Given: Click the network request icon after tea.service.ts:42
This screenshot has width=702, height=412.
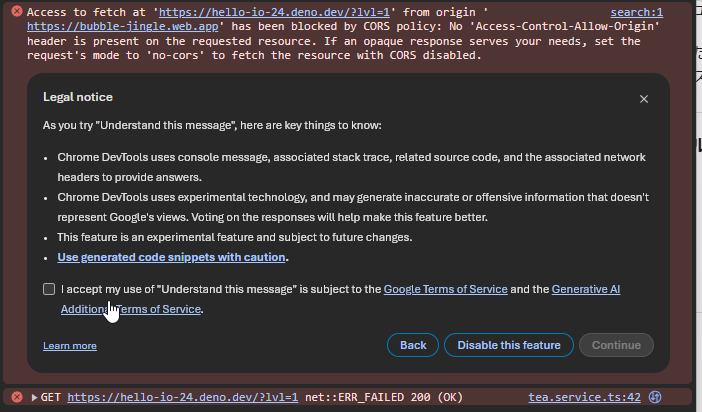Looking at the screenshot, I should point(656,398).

---

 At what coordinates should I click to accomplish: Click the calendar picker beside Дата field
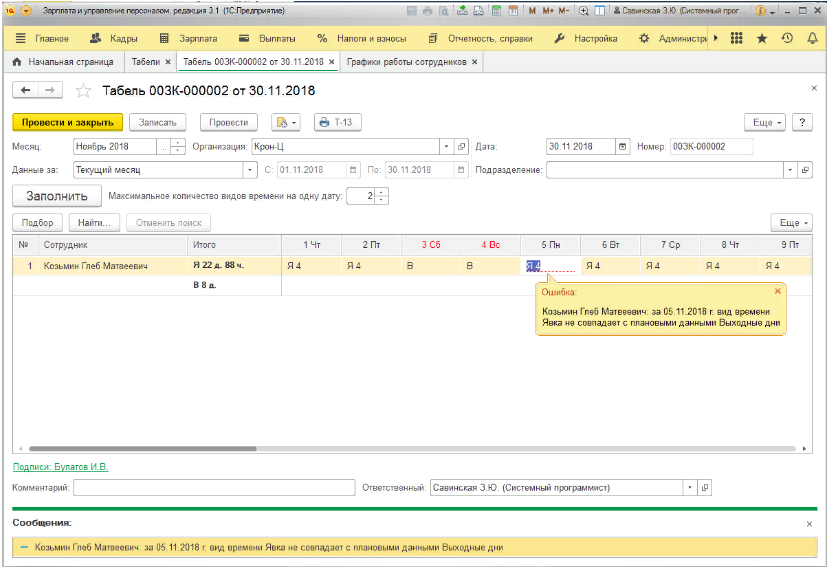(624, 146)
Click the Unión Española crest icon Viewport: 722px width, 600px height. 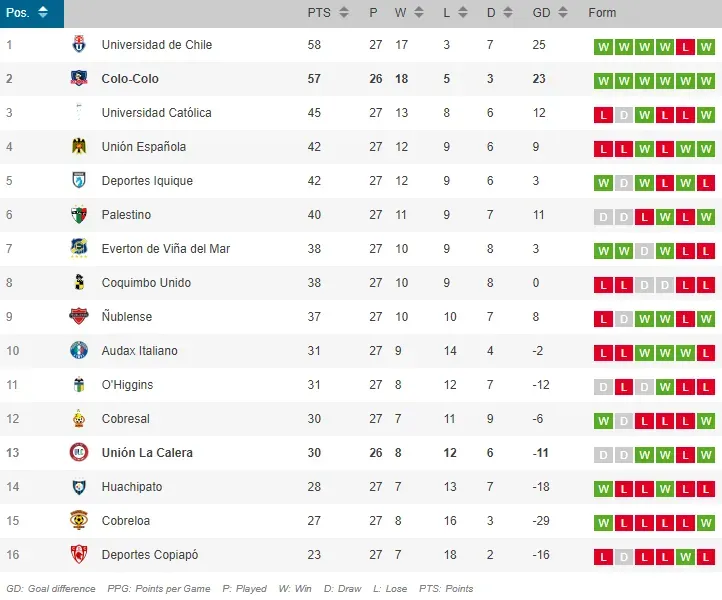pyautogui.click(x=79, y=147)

...

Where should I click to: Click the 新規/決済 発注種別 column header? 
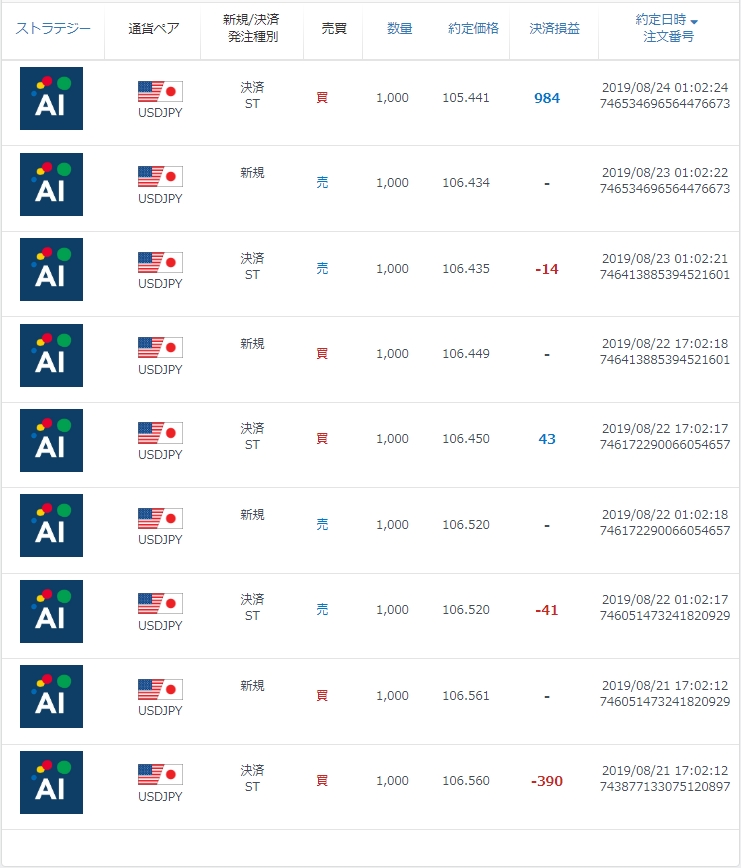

WHAT YOU HAVE TO DO:
Put the data lines starting at the line that contains "Given: Click the" and ending at the line that contains "Looking at the" into a JSON list of strings, one string per line, with blank lines skipped. Leave the pictures out of the list.

FULL ANSWER:
[
  "Given: Click the network request icon after tea.service.ts:42",
  "This screenshot has width=702, height=412.",
  "Looking at the screenshot, I should point(656,398)."
]